"When you're a thousand miles from nowhere
And there's nothing below but the drink,
It's then you'll see the gremlins,
Green and gamboge and gold,
Male and female and neuter,
Gremlins both young and old.
White ones will wiggle your wingtips,
Male ones will muddle your maps,
Green ones will guzzle your glycol,
Females will flutter your flaps,
They'll freeze up your camera shutters,
They'll bite through your aileron wires,
They'll bend and they'll break and they'll batter,
They'll jab toasting forks in your eyes..."
-Murray Futterman's Song
And yes, Mr. Futterman sings to Billy, as they drive to the bank in his snowplow.
Gremlins the novel starts with a quiet scene, but the information it contains is a bang: we learn in the first chapter, via narration from inside Gizmo's brain, that Mogwai are from outer space. They're a species engineered long ago on the planet Enz by a being named Morgturmen. They were then dispersed to every planet that could sustain life.
"... the galactic powers ordered the Mogwai sent to every inhabitable planet in the universe, their purpose being to inspire alien beings with their peaceful spirit and intelligence and to instruct them in the ways of living without violence and possible extinction. Among the planets selected for early Mogwai population were Kelm-6 in the Poraisti Range, Clinpf-A of the Beehive Pollux, and the third satellite of MinorSun#67672, a small but fertile body called Earth by its inhabitants."
Hooray! Anyone inaugurated into the alternate-universe of popular movie novelizations knows their weird pleasures. Novelizations, because of their aim to adapt a 100 page screenplay into 300 page paperback, invariably without the aid of a finished film to refer to, inevitably end up expanding the story in deadline-averting ways. A) invented scenes and subplots for minor characters, B) character backstory and internal monologues fabricated whole-cloth, and C) heavy prose reliance on unexpected extended metaphors.
Gremlins has extra work to do, since it's evident George Gipe probably had the shooting script from which to work, and a large amount of business in Joe Dante's film must have been improvised on the set or pages were changed late in production. Specifically, all the comedy business cartoon gags and Gremlins playing dress-up moments in the sequences in Dorry's Tavern and the movie theater are nowhere in the adaptation. I'm personally interested in what happens to the story without these gags. The story becomes more blackly humorous, closer to the tone of Chris Columbus' earlier screenplay drafts. For me Dante's cartoon sound effects, slapstick and pop culture reference jokes never mesh with his movies but strike them at oblique angles, and sometimes ruin them. Anyway, all big fans of the Flashdance Gremlin will be sorely disappointed with this book.
What's funny about the book: Gipe is prone to adjective abuse and is especially fond of describing facial features as "expressive." Billy has "a wide expressive mouth." Gizmo has "huge brown expressive eyes." Expression being their primary function, it is a good thing so many faces are expressive.
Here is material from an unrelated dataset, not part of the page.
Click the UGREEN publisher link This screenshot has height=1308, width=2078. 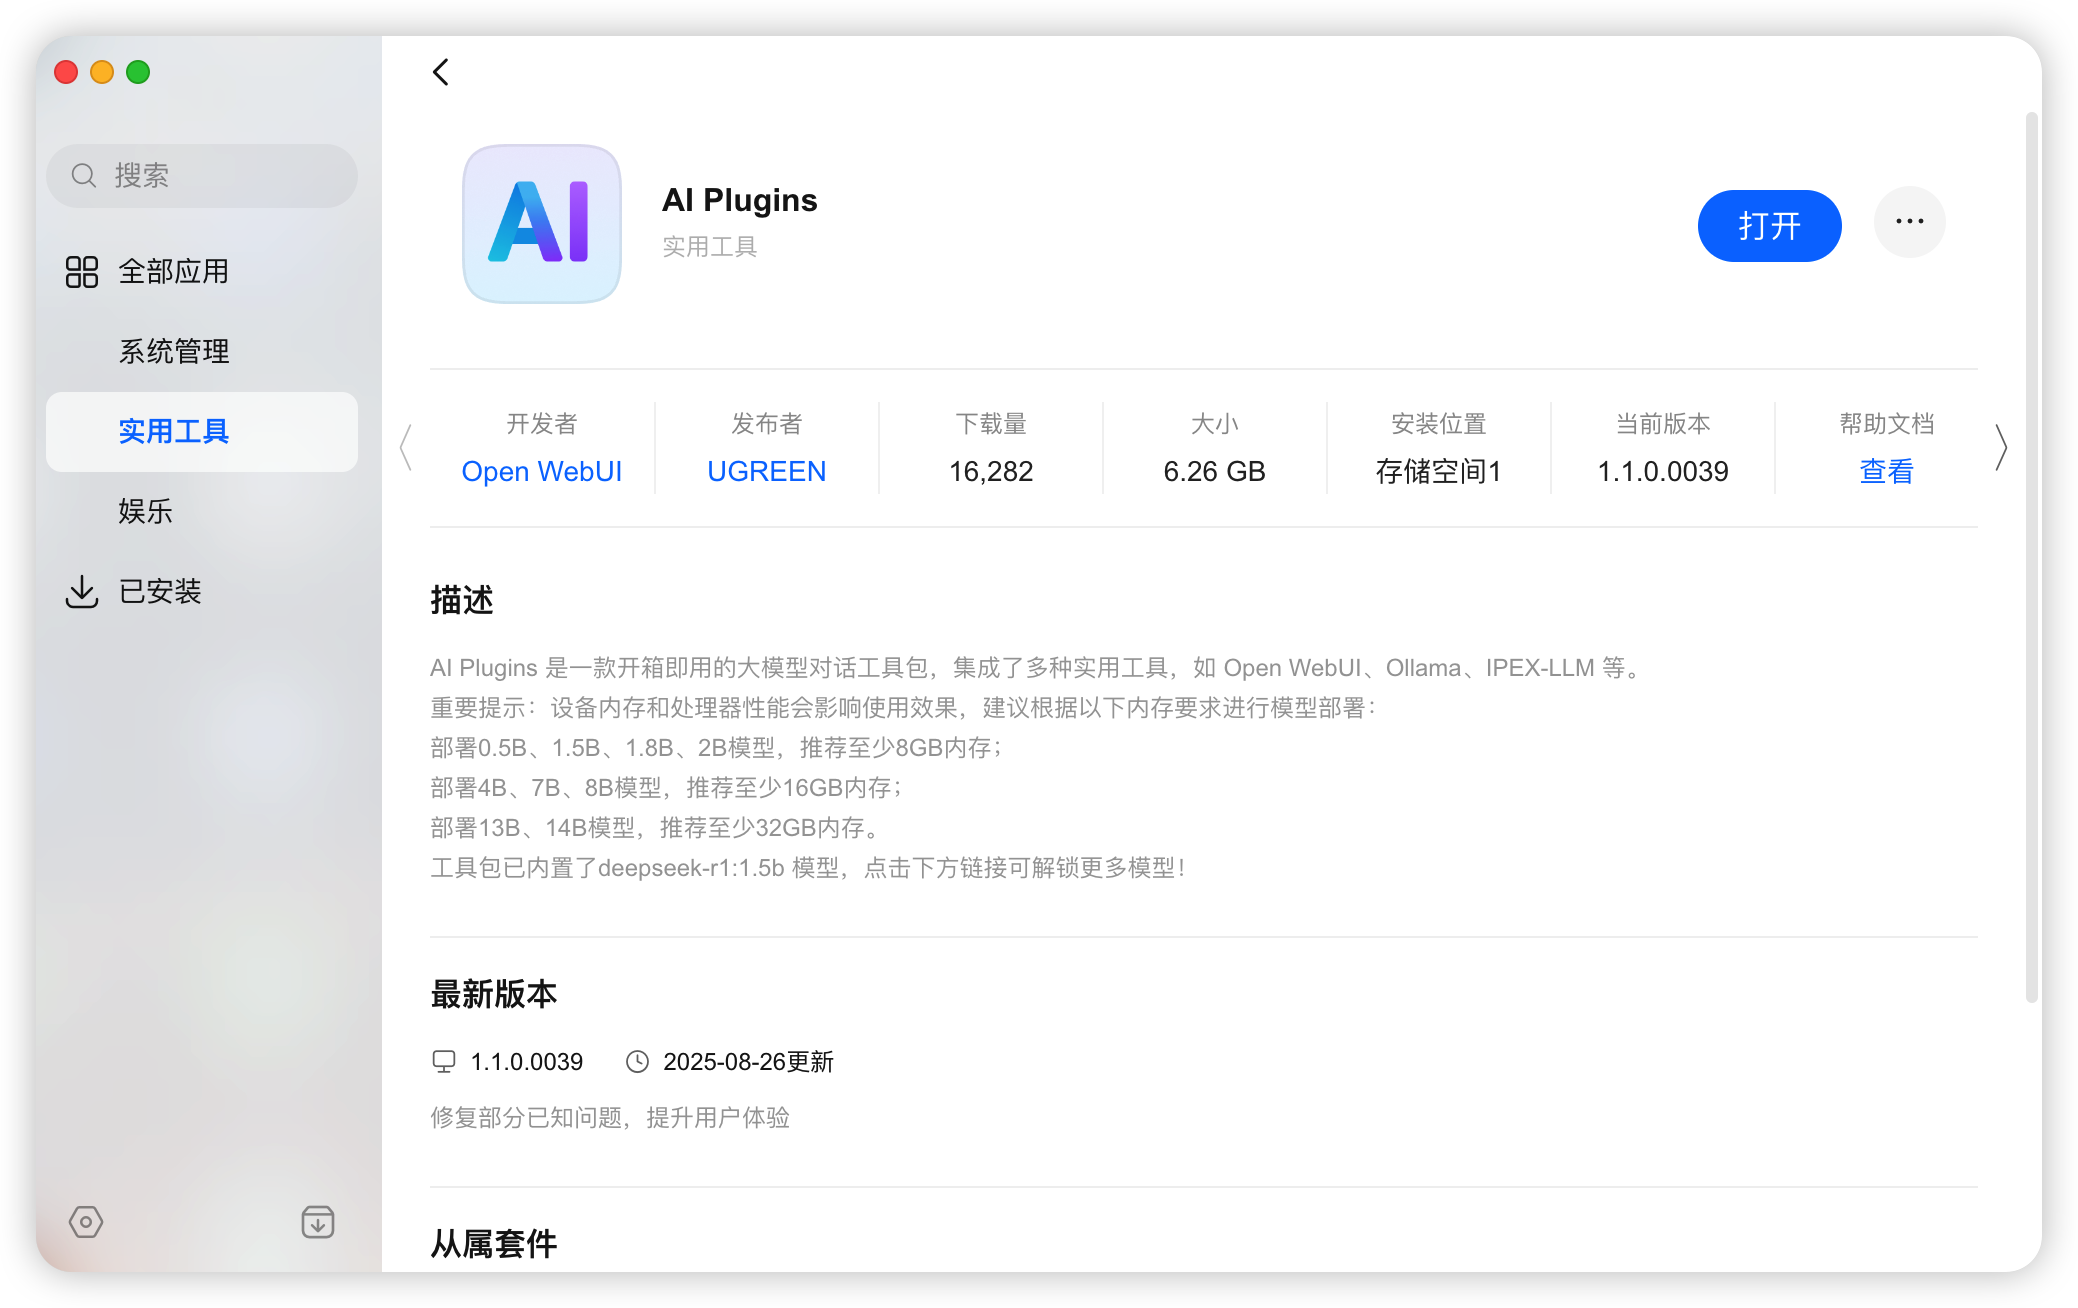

Not, however, that one can blame young Peltzer if "Billy like so many other young men - and older men too, for that matter -- had fallen madly and totally in love with Kate Beringer the first time he laid eyes on her." Just take a gander at Kate's "flashing green eyes and dazzling dark hair" (aren't Pheobe Cates' eyes brown?).
If it seems unkind to pick on a guy with such task, it must be said: the Gremlins novelization actually improves some story problems of the film. Hoyt Axton gives such a warm, engaging performance as Billy's father, Rand Peltzer, that it's always seemed a shame that he disappears from the picture a third of the way through. Likewise for Mushroom the dog, whose hilarious and star-making turn as Barney steals the whole movie, but is barely on screen once the mayhem begins. Gipe fixes this, and allows Rand and Barney to feature in the department store chase finale... with Rand weilding his Bathroom Buddy invention! I can't say if any script drafts had such a fun payoff for the Bathroom Buddy, but bless Gipe for realizing the throwaway gag's unused potential.
The Gremlins novel is also deftly exploits the story's themes of technology gone haywire. Repeatedly human endeavor is foiled by its own cleverness and irresponsible application. Gipe seems to understand this theme even more than the filmmakers, and that the Gremlins themselves are this metaphor made flesh, not generic demons. The climax, where the Gremlins run amok through Kingston Falls, is narrated mostly by radio reports (we miss the gag about the monsters eventually overrunning the DJ booth!), and are a catalog of inventive technological mayhem. A particular favorite scene is Kate locked in battle with the user-unfriendly lighting and sound system control panel at the department store, cross-cut with Billy and Stripe engaged in physical combat.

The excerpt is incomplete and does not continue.